Use an embedded enablement model

Integrate seasoned experts into your core team to lead by example. This show-and-tell approach reduces friction, enhances communication, and helps teams recognize that everyone is accountable for meeting goals. New approaches you introduce here may be counter to traditional methods of the organization – but they can accelerate cultural change by demonstrating new levels of collaboration and teamwork.

For instance, one global financial institution wanted to increase velocity around the launch of its new portal. Lacking the right in-house experience, it tried to force-fit agile into its existing product and development framework, rather than modify its existing workflows and processes to fit agile. After protracted failure, the team embedded proven expertise from the outside into the core team. With new best practices in place, the institution accelerated product implementation timelines to meet an aggressive launch date – driving rapid market growth.

Leverage a product design sprint

We use a series of interactive exercises or workshops over a five-day period to take a product, service, or feature from initial design idea through prototyping and user testing. The process orients the entire team around a design and a vision, and can be useful for both new and existing initiatives.

A product-design sprint should include four to eight decision makers across key functions, such as business, product, technology, designers, operations, and UX. This helps break down silos and ensure that solutions incorporate relevant perspectives across the business. We see many experience initiatives fail because teams are imbalanced and there is a singular perspective. For example, a new banking app might encompass next-generation features but fail to map to user needs.

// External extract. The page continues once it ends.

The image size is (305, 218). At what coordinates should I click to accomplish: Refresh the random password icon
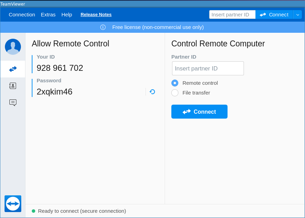tap(152, 92)
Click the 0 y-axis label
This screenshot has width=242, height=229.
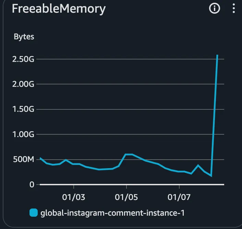[32, 185]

Cross-functional participation provides balance and perspective – both critical to successful initiatives, particularly when entering new territory and innovating digital experiences. Start by generating a common understanding of the business opportunity for the sprint during the customer-centered digital strategy phase. Agree on how you define success and how you will measure it. Next, generate ideas to address the challenge and define a minimal viable product. Build a prototype to test with existing or potential users, and continually solicit and embed feedback for ongoing improvement.

Use agile point systems

If you want to get more done faster, determine how to improve your team's performance. An agile point system can help. The system estimates the work that teams can achieve in days or weeks – and moves away from rigid constraints, such as the waterfall approach, that inhibit teams from doing their best work because parameters aren't flexible. Story points are an abstract measure of the effort required to implement a user story. The point system leverages multiple perspectives to determine the size of work, and dispels the notion that teams can be exact. Set points before or during sprint planning or as part of your digital strategy. While not an exact science, the approach provides necessary flexibility in addition to motivation and alignment. For one financial services client, we increased the velocity of sprints from 20 points to 170 points within five sprints without adding significant resources.

Plan for a velocity curve as development sprints progress

Spend adequate time documenting and developing processes. Upfront investments in solid application architecture and conventions will enable higher velocity downstream because developer onboarding and code refactoring will be easier. As a result, expect velocity gains from sprint to sprint as developers acclimate to their environment and re-use foundational patterns.

The main message is to have faith in the process of agile and apply it rigorously. Often, teams resort to waterfall planning due to comfort levels and a need for greater clarity on delivery dates. By applying the steps outlined here, you can significantly increase both quality and velocity of your experience initiatives. Let us know any best practices you use to get great new products to market fast.